Click-target data

--------------------

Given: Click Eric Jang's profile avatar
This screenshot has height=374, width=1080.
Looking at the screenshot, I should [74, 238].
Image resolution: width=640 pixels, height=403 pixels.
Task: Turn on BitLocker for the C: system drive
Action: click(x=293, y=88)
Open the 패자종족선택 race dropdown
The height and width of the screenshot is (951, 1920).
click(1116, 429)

--------------------

List each line of the material above that contains the word "screenshot". Case counts.

- _Written reply_
This screenshot has height=374, width=1080.
Looking at the screenshot, I should [74, 238].
The height and width of the screenshot is (951, 1920).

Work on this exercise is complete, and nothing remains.